Peters Speech: What is the future of Marsden Point
Extracts from a speech by the Rt Hon Winston Peters to a public meeting at the YMCA Community Centre, Queen Street, Masterton
12.30pm Wednesday 13th October 1999
“Petrol prices are not falling - they are rising
“What is the future of Marsden Point?”
Since 1994 New Zealanders will have observed that some big businesses in New Zealand can do whatever they like at enormous cost to consumers and other businesses.
Labour and National will do nothing to stop them.
For example, neither party will regulate against monopoly electricity pricing at the retail level. Neither will regulate against Telecom monopoly pricing which last year delivered a return on shareholder funds of a massive 42%.
The last 24 hours have shown how the New Zealand consumer has again been rendered defenseless against the machinations of the multi-nationals that now dominate our economy.
It is hard to believe that premium grade petrol was worth $1.00 a litre yesterday, and that somehow it is worth a whole 3 cents less today.
It is harder to believe when, three months ago, the same petrol was 85 cents a litre.
And it is even harder to believe that the petroleum companies acted independently with all claiming the price of crude oil as the common factor.

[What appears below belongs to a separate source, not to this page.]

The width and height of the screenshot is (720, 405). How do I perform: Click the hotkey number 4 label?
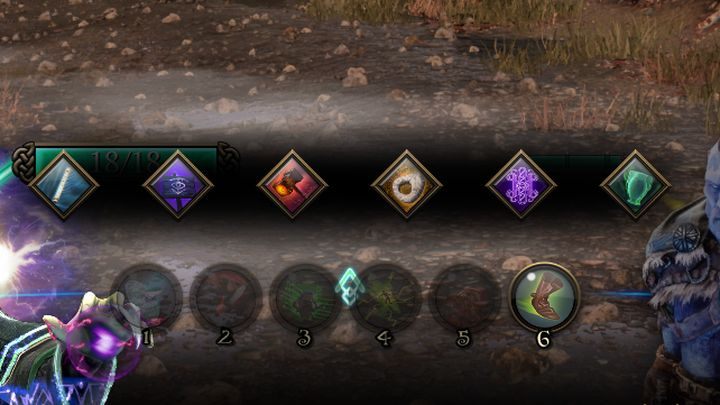pyautogui.click(x=383, y=339)
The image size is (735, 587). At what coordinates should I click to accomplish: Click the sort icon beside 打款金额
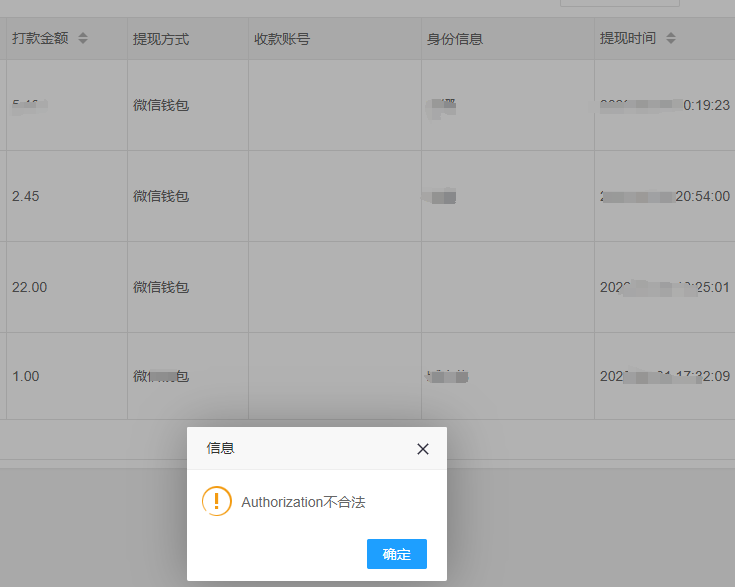[x=83, y=38]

Let me give you the facts.
In 1982 the average price of crude oil from the Brent field off Scotland was US $32 a barrel. The per litre pump price in New Zealand was 62 cents.
In 1989 the comparative prices were US $18 per barrel and 87 cents (NZ) per litre.

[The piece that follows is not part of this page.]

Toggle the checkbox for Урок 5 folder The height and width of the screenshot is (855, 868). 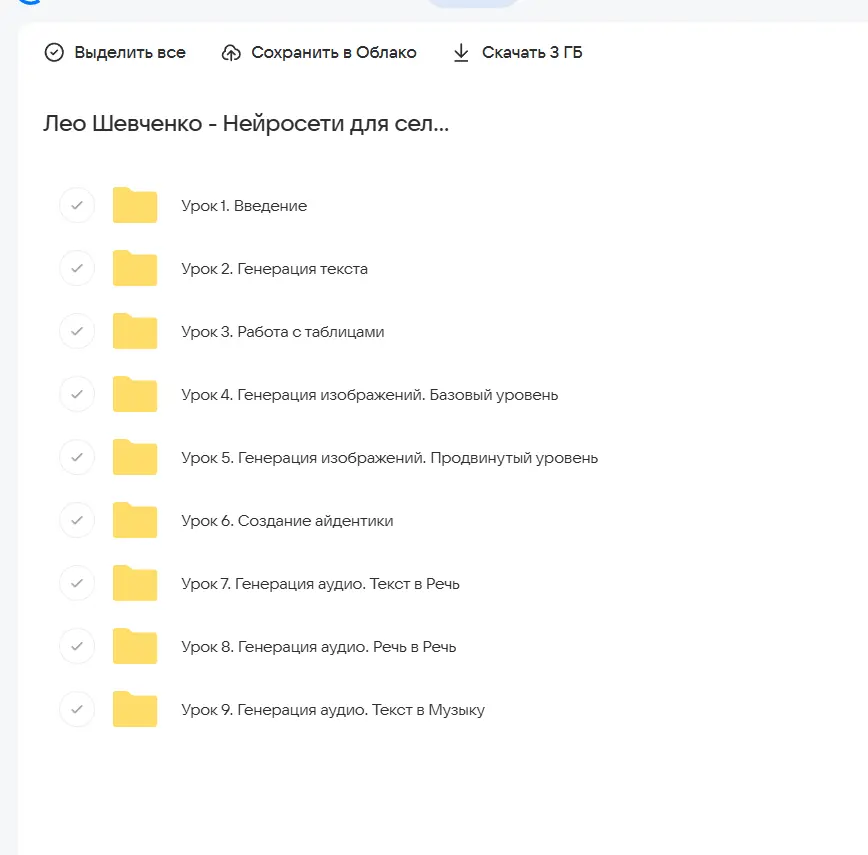click(x=77, y=458)
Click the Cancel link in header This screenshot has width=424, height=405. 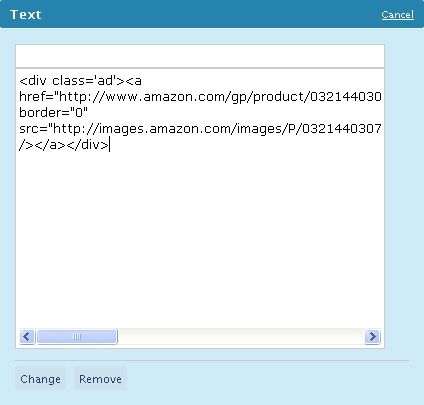click(x=398, y=15)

In March 1999 the price of crude was US $12.76. The price to you and I was 86 cents (NZ) per litre.
The figures speak for themselves. We are paying more now per litre when the per barrel price is much less than half what it was in 1982.
In the past 24 hours you’ve had Ministers and commentators talk about cheaper petrol prices.

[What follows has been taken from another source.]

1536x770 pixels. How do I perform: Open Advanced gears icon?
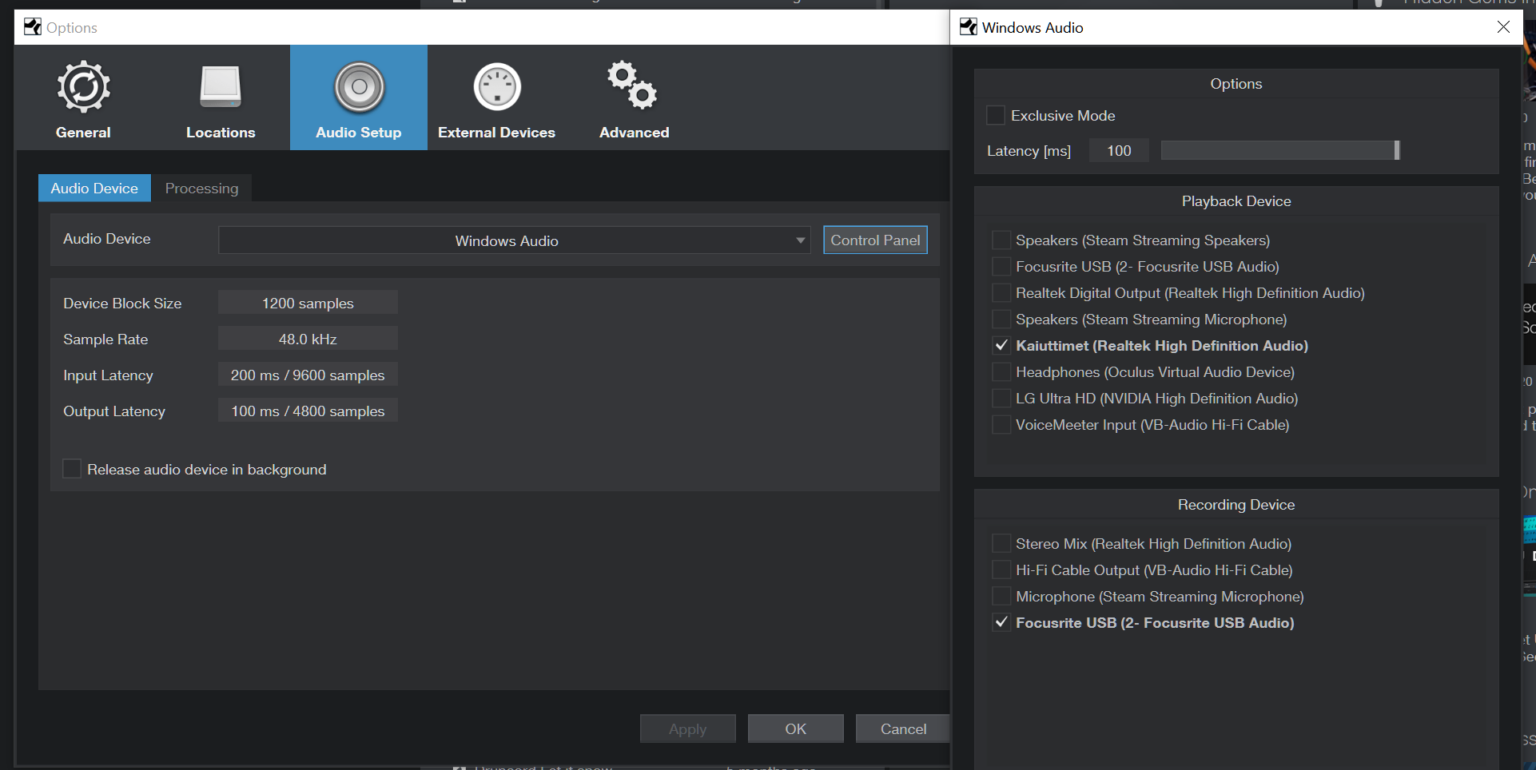(x=633, y=87)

In reality, the exact opposite is the case.
The Government will not do anything to create genuine competition. It believes in the shibboleth of industry self-regulation.
It probably believes that pigs fly.
Who suffers? You and I and every motorist.
New Zealand First will not tolerate the constant gouging of the consumer by the petroleum industry whose members act in collusion with each other.
They set the prices you pay at the petrol pump. First they put prices up by sixteen cents a litre, then like this morning they reduce them by three cents a litre to create an impression of prices falling.
Let me give you an example.
A decision by Justice Peter Salmon in the Auckland High Court last week found that Caltex, Mobil and Shell deliberately and jointly broke the law in offering, then withdrawing, a free car wash offer to consumers in 1996.
That was after the companies decided their cosy little deal was costing them too much.
Now that might not sound like much but the principle is hugely important.
Justice Salmon said that a notable feature of the evidence was the fact that some people with key decision making roles were not called by the companies to give evidence.
One of those companies, Mobil, did not call any witnesses as to the facts.
There is a simple and an ugly term for that behavior. It is price fixing.
In legal terms it is a rort. You and I know it as a rip-off.
The Commerce Commission may not seem to do very much, but in this case at least I am pleased that it brought a prosecution.
But what has the Government done to bring these international price gougers under control?
Nothing--and one can only wonder why.
Should you or I believe the hired soothsayers of the petroleum companies when they say prices to you and me must go up because of an international conspiracy to raise prices?
I do not believe it.
Nor do the New Zealand experts on the subject in the Ministry of Commerce.
This is an official report to the Minister of Commerce dated 12 August 1999 in which officials warn that petroleum retailers may be using crude oil increases to increase profit margins
Has the Minister done anything about that report? No.
That is hardly a surprise. When big business is concerned this Government never does anything.
The next thing to be sold will be the Marsden Point Refinery.
Now, all was not well with the whole "Thing Big" programme of the late Sir Robert Muldoon.
But the expansion of the refinery was critical to New Zealand's self-reliance in energy at an important time.
It has proved its worth.
Today it is a relatively small but top-notch refinery. It provides a significant contribution to New Zealand's export proceeds because in the process of breaking down crude oil from Indonesia into petrol, the refinery produces a high quality aviation fuel which mostly gets sold to Australia at a fair profit.
This does not worry the petroleum companies who own the plant, and who are thinking about shutting the place down.
New Zealand already imports roughly one third of the petrol that goes into our tanks from Singapore.
The petroleum industry is thinking that it may well be better for them to bring in all the petrol that goes into our tanks from Dubai or Singapore.
The plants in those countries have huge and cheap work forces. Their owners enjoy huge profit margins on those plants.
Margins better than they can get here.
That is international business, but why are New Zealand consumers not receiving any protection from these commercial predators?
The real question is: are these charges fair or are they the sign of a cabal operating against New Zealand’s national interests?
Any increase in petrol prices affects not only household budgets but every productive enterprise in our country.
It is of critical importance to all of us.
It is too important to be left to the industry itself.
New Zealand First will establish an Energy Pricing Commissioner to constantly check on the petroleum companies and keep them honest.